▶ _Your task_:
Your copy must hold every line of the records word for word. It must hold no pictures.

[Records excerpted from a collection]
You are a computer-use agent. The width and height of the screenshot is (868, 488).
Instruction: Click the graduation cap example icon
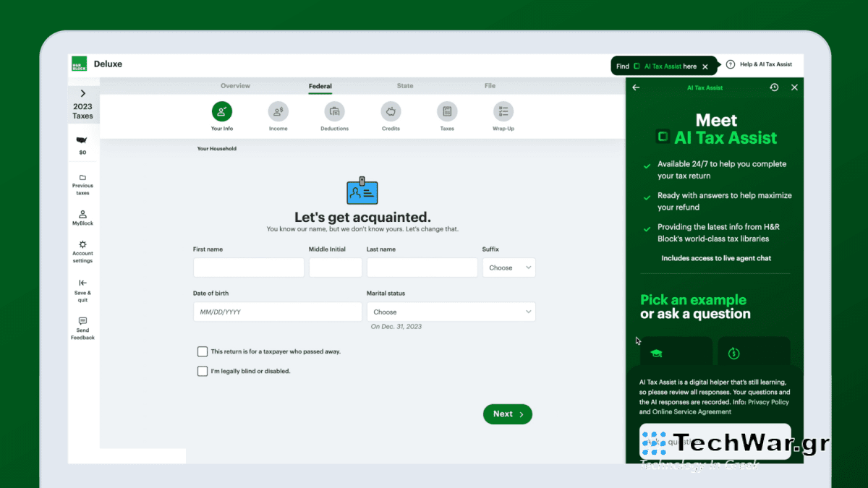click(x=656, y=354)
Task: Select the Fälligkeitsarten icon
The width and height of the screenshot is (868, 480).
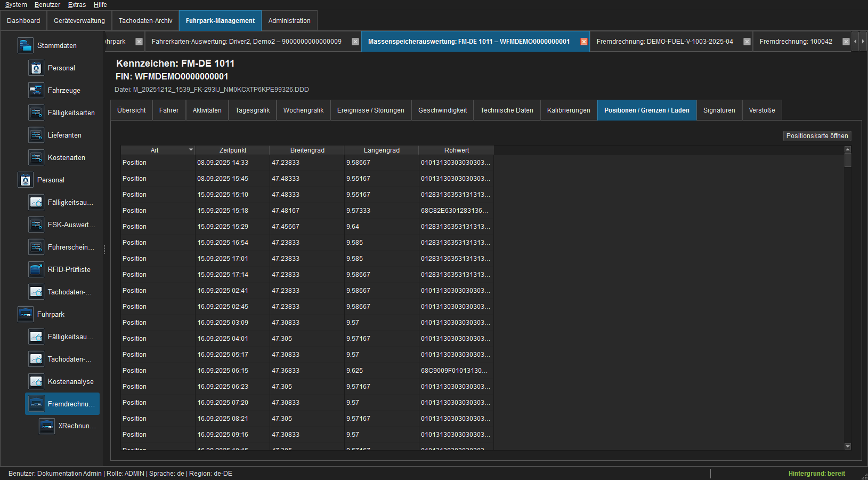Action: [x=36, y=113]
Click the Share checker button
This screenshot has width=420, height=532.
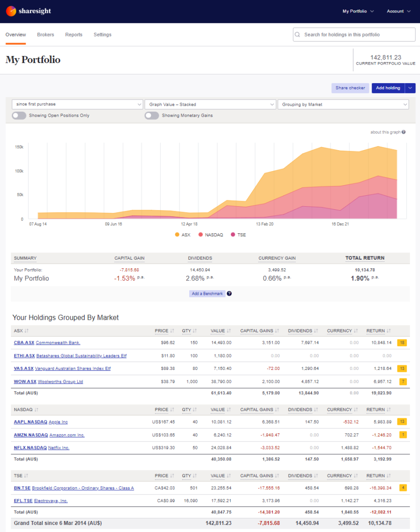[x=350, y=88]
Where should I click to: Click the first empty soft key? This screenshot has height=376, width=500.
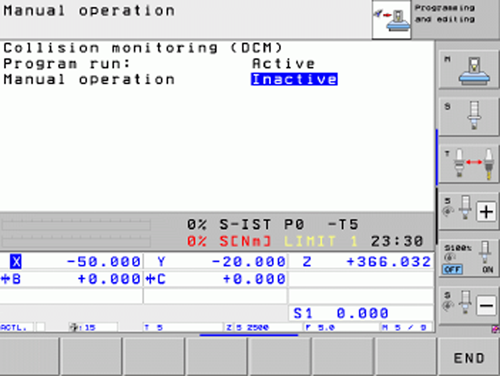[30, 357]
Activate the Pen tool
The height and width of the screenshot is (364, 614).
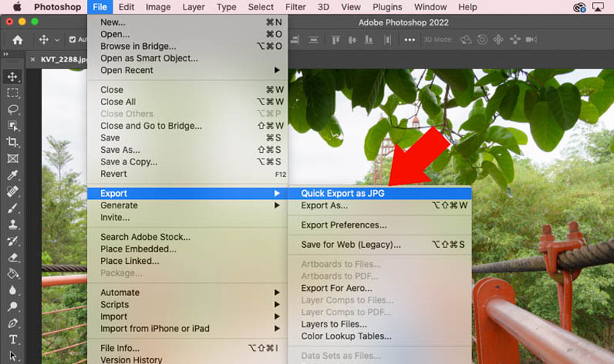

▶ _Problem solution_:
You are a computer-use agent. The width and height of the screenshot is (868, 488).
Instruction: Click the graduation cap example icon
click(x=656, y=354)
Task: Select the Fälligkeitsarten icon
The width and height of the screenshot is (868, 480).
Action: [x=36, y=113]
Click the Share checker button
This screenshot has width=420, height=532.
[x=350, y=88]
Where should I click to: Click the first empty soft key? This screenshot has height=376, width=500.
[30, 357]
Activate the Pen tool
The height and width of the screenshot is (364, 614).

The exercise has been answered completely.